MERCOLEDI' 7  SETTEMBRE

“Se oggi ascoltate la sua voce non indurite i vostri cuori”. (Salmo 95,8)

 

Siamo portati a dire: "Domani farò..., domani mi impegnerò..". Chi aspetta a ubbidire domani sarà come il faraone. Nel momento dell’angoscia il faraone gridava al Signore: “Domani, domani lascerò partire tutto il tuo popolo!”. Un semplice midrash ebraico ci aiuta a comprendere il:

 

Valore dell’oggi

Un maestro d’lsraele era molto saggio e molto vecchio, I discepoli gli domandarono: “Qual è il momento giusto per convertirsi al Signore?”. Egli rispose: “Occorre convertirsi un giorno prima della propria morte. I discepoli rimasero confusi e dicevano: “E chi può conoscere il giorno della sua morte?”. “Appunto, replicava il maestro, nessuno lo può conoscere. Per questo noi dobbiamo convertirci ogni giorno. Perché domani potremmo morire.

 

 

GIOVEDI'  8  SETTEMBRE

“Dov’è il tuo tesoro, là sarà anche il tuo cuore”.(Mt. 6,21)

 

Ci sono cose, persone, sentimenti che non rientrano nella logica del calcolo e del possesso ma che sono ben più importanti di tutto il resto.

Si chiamava Ryokan, ed era maestro di Zen.
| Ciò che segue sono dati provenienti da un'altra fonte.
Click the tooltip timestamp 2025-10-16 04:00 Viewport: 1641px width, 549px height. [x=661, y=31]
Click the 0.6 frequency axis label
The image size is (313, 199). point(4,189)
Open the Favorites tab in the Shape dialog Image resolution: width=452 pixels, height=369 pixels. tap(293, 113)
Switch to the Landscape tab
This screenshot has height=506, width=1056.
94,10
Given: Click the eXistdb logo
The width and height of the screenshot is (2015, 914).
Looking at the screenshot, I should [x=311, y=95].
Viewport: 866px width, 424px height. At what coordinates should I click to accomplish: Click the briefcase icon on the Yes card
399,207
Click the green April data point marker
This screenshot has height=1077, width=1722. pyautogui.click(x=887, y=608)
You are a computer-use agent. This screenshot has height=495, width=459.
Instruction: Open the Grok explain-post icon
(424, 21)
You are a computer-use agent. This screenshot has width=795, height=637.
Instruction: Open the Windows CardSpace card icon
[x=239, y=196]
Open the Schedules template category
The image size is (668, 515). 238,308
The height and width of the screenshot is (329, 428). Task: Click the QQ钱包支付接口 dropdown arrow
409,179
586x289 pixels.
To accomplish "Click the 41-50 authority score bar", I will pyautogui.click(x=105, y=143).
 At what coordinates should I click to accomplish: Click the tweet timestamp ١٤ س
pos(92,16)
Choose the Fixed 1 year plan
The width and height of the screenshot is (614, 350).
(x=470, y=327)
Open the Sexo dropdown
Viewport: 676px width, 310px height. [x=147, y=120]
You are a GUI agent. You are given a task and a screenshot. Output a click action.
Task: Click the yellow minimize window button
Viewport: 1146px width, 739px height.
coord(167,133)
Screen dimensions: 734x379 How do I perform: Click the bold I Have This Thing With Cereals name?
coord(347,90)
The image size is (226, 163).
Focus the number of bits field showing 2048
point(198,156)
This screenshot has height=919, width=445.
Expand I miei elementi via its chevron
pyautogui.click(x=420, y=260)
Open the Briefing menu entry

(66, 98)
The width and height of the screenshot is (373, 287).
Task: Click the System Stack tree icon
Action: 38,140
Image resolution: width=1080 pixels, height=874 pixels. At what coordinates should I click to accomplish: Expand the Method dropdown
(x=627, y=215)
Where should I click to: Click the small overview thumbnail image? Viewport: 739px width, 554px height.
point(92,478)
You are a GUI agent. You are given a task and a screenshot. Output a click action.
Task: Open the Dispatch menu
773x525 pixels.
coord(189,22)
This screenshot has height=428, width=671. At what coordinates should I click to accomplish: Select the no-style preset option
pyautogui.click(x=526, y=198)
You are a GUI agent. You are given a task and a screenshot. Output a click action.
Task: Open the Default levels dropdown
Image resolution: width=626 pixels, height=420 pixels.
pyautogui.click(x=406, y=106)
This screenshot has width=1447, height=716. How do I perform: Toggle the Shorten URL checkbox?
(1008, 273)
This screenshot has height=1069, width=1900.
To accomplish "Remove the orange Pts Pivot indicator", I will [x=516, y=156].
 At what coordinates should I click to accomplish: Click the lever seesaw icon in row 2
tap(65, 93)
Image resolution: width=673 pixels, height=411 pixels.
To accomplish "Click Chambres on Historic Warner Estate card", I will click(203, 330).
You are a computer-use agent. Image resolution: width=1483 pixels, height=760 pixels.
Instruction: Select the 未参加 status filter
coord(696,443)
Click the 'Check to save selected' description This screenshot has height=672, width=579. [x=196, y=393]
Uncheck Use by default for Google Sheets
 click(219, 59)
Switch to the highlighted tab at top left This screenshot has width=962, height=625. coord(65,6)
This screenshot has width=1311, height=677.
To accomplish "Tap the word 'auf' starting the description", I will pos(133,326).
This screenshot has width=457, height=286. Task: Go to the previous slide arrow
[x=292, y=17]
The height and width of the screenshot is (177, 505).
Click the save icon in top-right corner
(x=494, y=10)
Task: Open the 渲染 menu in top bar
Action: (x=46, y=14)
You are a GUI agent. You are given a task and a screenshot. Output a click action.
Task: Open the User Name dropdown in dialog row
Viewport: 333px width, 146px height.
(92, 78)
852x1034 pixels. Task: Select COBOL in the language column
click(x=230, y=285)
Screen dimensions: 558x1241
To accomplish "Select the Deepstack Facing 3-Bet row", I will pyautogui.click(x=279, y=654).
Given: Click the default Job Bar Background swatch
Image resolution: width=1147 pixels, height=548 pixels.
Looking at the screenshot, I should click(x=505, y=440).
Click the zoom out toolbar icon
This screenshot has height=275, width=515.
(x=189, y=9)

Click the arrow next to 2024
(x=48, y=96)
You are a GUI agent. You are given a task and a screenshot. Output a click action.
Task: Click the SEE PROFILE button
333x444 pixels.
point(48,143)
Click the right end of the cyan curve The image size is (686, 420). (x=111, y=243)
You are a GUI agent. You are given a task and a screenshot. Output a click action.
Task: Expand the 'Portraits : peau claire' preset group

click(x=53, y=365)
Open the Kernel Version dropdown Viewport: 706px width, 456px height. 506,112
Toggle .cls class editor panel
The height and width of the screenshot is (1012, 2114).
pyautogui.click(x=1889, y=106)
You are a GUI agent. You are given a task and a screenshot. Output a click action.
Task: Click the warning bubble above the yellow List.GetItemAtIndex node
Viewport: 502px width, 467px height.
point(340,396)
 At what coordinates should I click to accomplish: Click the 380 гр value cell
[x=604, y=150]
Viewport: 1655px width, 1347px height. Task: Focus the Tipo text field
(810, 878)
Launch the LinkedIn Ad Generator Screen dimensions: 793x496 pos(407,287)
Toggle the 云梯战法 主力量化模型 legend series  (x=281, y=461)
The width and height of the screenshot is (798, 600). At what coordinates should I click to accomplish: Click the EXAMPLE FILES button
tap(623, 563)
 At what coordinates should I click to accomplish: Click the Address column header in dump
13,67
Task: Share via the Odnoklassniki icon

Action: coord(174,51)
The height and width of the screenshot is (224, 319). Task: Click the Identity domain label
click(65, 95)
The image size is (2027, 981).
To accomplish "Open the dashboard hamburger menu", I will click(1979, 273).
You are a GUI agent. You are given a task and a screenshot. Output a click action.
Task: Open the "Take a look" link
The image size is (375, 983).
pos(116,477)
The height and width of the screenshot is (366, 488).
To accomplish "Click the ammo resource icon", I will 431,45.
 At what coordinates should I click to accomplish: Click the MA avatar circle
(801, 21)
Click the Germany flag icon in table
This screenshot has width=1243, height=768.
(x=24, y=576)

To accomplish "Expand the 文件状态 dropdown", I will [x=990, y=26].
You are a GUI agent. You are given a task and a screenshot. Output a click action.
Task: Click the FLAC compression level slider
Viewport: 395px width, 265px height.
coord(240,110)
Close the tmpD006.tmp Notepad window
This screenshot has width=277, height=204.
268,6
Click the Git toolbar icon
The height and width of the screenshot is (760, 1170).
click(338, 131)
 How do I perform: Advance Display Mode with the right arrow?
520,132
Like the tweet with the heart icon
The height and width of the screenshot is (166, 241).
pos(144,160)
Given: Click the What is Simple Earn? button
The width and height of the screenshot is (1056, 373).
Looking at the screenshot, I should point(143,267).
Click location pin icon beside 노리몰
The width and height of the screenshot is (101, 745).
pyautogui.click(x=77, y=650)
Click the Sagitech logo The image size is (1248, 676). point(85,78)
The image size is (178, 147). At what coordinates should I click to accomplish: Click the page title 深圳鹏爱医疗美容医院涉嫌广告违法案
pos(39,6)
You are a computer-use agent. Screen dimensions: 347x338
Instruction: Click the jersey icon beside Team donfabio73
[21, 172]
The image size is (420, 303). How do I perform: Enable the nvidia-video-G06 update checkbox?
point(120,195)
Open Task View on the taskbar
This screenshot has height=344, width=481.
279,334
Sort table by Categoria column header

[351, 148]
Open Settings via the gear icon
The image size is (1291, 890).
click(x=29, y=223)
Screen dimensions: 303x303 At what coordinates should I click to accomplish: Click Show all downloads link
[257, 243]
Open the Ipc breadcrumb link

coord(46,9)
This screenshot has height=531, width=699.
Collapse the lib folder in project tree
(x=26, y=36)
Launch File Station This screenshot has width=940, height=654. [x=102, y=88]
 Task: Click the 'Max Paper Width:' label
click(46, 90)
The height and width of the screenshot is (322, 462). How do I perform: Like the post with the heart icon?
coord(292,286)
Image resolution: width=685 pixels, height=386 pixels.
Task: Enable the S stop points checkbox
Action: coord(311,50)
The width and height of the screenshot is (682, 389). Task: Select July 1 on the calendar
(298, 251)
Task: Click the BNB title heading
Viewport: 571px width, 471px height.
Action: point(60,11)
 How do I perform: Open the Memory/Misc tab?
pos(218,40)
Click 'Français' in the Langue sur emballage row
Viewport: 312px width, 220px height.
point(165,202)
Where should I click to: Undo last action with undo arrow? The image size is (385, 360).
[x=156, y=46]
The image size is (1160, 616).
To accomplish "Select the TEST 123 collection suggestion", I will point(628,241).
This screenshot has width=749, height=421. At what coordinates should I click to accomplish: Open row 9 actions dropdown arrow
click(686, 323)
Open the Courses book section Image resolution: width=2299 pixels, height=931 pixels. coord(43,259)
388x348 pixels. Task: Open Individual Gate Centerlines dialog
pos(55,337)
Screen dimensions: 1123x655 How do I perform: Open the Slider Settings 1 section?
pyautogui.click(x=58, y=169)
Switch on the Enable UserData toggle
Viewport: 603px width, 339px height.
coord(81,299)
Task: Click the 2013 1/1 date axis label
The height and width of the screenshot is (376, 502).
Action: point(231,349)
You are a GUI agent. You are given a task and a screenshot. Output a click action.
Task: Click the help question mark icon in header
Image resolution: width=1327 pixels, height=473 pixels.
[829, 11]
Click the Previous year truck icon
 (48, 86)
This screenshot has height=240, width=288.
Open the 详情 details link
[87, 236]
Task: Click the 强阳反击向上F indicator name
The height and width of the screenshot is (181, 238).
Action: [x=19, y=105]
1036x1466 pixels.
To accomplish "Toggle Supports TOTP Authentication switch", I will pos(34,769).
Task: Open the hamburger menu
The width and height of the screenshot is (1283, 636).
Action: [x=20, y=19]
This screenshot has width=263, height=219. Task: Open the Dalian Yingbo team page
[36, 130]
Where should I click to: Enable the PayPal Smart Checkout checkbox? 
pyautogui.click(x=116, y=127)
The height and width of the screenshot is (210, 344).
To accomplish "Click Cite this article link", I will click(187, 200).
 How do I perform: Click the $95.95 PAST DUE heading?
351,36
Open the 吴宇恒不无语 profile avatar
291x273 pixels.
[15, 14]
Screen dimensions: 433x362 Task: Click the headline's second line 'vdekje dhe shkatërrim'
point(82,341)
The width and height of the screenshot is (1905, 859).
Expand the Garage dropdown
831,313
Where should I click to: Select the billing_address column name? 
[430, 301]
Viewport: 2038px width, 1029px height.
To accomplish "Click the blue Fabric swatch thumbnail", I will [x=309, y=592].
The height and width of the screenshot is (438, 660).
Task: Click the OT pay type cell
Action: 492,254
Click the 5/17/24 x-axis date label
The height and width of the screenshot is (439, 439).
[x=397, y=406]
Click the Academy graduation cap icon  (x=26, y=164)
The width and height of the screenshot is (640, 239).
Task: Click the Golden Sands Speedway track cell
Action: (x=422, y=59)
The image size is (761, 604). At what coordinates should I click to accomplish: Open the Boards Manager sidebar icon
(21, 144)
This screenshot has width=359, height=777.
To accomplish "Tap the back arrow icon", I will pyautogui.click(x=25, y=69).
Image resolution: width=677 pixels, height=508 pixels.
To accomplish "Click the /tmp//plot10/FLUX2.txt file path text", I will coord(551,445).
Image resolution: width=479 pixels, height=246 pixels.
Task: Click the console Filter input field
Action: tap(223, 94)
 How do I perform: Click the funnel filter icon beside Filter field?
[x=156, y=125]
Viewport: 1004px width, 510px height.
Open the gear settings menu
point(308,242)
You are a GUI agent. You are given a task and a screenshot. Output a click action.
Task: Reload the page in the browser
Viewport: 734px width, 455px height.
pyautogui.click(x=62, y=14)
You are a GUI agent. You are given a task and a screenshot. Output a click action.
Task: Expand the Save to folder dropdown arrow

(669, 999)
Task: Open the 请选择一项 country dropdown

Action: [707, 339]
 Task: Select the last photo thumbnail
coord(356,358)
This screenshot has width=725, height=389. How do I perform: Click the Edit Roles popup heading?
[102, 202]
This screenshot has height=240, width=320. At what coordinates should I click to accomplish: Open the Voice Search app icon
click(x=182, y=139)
Conduceva una vita semplice e austera in una minuscola capanna, ai piedi della montagna. La sera usciva per contemplare il cielo stellato e ascoltare la musica del vento in mezzo agli alberi. Un ladro, approfittando della sua assenza, entrò nell’abitazione e si mise a frugare affannosamente da per tutto. Il suo dispetto aumentava a mano a mano scopriva che non c’era proprio nulla da portar via. O, forse, il saggio nascondeva il suo tesoro chissà dove... Al rientro, Ryokan lo sorprese mentre stava ancora frugando. Gli disse: “Hai fatto un bel tratto di strada per arrivare fin qua a trovarmi. Chissà quanti e quali disagi hai affrontato. Perciò non voglio che te ne vada a mani vuote, la tua fatica merita una ricompensa.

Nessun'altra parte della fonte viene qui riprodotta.